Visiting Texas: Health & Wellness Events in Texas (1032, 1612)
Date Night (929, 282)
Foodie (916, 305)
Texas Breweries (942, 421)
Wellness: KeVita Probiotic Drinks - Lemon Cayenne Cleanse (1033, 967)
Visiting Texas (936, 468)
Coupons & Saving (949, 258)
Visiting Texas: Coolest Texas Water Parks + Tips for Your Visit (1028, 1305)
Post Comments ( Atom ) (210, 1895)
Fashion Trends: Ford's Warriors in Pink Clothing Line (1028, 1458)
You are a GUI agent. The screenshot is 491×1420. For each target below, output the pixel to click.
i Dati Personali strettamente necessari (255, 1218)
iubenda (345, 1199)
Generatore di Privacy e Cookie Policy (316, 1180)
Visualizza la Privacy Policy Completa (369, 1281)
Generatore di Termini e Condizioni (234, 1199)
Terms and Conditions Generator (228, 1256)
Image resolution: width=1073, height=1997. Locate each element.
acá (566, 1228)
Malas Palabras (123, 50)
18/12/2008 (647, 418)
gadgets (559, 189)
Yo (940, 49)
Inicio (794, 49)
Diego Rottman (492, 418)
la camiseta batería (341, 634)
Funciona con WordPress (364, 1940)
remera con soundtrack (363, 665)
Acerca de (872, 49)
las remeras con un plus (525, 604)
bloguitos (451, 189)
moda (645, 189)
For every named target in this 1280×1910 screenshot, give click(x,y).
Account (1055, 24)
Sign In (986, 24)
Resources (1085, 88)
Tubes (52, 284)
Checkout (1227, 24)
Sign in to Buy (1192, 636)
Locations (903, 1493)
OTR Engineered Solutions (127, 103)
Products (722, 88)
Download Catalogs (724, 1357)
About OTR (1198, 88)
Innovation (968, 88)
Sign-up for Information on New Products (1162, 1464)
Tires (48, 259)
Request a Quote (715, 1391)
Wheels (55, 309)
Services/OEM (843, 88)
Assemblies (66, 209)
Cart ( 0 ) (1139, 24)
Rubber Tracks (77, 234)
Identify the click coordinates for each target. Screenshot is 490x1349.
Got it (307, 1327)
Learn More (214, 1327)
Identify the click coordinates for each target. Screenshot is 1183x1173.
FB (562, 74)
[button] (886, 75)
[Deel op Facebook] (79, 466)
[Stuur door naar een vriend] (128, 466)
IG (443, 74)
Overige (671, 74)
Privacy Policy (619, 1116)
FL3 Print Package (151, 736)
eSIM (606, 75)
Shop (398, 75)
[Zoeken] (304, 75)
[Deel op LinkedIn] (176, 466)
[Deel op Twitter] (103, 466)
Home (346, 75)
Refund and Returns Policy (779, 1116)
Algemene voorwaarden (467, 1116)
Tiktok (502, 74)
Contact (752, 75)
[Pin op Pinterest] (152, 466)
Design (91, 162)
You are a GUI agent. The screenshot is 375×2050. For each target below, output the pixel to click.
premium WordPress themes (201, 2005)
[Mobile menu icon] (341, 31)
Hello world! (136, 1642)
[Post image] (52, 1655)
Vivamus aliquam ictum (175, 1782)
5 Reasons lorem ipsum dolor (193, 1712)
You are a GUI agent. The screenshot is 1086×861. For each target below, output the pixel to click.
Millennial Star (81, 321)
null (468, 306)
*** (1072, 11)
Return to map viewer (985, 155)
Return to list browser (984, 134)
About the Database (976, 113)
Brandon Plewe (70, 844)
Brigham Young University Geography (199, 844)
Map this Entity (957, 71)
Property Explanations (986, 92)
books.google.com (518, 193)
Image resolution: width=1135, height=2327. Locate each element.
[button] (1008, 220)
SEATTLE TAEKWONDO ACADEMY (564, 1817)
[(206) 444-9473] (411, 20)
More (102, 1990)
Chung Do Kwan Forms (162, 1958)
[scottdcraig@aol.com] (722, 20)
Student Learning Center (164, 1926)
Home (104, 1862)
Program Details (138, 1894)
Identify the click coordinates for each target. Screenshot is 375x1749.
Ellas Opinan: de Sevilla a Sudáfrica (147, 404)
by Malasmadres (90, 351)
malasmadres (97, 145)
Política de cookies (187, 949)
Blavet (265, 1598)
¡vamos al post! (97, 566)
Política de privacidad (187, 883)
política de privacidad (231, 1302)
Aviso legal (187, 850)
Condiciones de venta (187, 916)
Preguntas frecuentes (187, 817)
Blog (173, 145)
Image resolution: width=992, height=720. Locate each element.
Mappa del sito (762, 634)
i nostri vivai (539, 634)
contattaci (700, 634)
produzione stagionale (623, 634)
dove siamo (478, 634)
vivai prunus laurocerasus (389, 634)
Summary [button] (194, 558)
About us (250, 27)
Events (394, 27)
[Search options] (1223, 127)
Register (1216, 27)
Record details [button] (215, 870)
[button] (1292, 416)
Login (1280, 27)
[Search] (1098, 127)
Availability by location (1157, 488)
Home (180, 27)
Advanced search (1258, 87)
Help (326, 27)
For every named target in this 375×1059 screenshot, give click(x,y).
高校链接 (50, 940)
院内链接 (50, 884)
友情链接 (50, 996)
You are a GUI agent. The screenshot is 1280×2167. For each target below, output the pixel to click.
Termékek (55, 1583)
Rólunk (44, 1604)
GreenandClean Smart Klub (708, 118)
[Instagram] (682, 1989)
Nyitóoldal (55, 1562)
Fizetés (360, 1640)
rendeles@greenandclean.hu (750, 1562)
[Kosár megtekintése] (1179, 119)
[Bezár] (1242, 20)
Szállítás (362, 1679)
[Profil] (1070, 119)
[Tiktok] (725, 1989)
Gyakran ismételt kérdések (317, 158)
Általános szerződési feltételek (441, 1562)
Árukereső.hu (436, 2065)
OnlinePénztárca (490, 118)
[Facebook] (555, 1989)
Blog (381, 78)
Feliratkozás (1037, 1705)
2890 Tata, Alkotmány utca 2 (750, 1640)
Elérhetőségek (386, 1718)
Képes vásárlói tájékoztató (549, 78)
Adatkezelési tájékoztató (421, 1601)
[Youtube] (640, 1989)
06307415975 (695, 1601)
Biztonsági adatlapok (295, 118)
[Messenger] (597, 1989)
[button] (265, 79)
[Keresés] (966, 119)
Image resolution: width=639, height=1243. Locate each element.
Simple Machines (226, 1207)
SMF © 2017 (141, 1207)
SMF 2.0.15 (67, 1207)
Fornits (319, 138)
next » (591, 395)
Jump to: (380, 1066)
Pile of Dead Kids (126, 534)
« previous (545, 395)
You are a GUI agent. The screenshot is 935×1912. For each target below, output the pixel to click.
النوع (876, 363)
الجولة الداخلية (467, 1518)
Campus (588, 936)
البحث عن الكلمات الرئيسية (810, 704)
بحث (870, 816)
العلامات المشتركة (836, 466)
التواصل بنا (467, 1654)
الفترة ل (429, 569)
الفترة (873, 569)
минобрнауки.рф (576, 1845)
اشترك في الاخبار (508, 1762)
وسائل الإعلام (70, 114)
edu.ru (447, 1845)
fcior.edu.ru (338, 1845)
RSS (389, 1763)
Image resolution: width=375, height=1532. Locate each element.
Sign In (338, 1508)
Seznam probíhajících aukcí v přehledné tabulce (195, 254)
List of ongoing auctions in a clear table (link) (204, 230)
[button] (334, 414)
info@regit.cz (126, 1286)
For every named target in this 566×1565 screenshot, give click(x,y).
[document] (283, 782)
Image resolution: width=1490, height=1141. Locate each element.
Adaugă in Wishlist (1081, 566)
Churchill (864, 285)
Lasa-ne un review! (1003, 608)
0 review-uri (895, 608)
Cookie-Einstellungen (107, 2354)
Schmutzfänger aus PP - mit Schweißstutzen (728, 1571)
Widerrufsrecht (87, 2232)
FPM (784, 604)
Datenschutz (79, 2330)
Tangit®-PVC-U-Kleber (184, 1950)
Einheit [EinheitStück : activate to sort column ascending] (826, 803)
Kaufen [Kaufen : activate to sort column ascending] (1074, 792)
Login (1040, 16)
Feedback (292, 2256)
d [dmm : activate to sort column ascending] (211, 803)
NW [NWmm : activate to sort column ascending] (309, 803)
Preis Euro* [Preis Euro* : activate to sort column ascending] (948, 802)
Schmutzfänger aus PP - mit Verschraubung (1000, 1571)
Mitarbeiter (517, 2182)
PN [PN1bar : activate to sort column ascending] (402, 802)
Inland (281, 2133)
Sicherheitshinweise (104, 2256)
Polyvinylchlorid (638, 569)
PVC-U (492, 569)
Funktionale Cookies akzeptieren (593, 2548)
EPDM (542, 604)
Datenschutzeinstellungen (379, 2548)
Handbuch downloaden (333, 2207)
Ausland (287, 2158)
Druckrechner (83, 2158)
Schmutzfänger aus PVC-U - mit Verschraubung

→ Task to complete
Put the records into a Markdown table, from the line with "[Deel op Twitter] (103, 466)" up to and including the line with "premium WordPress themes (201, 2005)". Use a Row column for the row number and a Line column for each line, and leave out blank lines.

→ Written answer
| Row | Line |
|---|---|
| 1 | [Deel op Twitter] (103, 466) |
| 2 | Home (346, 75) |
| 3 | Refund and Returns Policy (779, 1116) |
| 4 | Algemene voorwaarden (467, 1116) |
| 5 | Tiktok (502, 74) |
| 6 | Contact (752, 75) |
| 7 | [Pin op Pinterest] (152, 466) |
| 8 | Design (91, 162) |
| 9 | You are a GUI agent. The screenshot is 375×2050. For each target below, output the pixel to click. |
| 10 | premium WordPress themes (201, 2005) |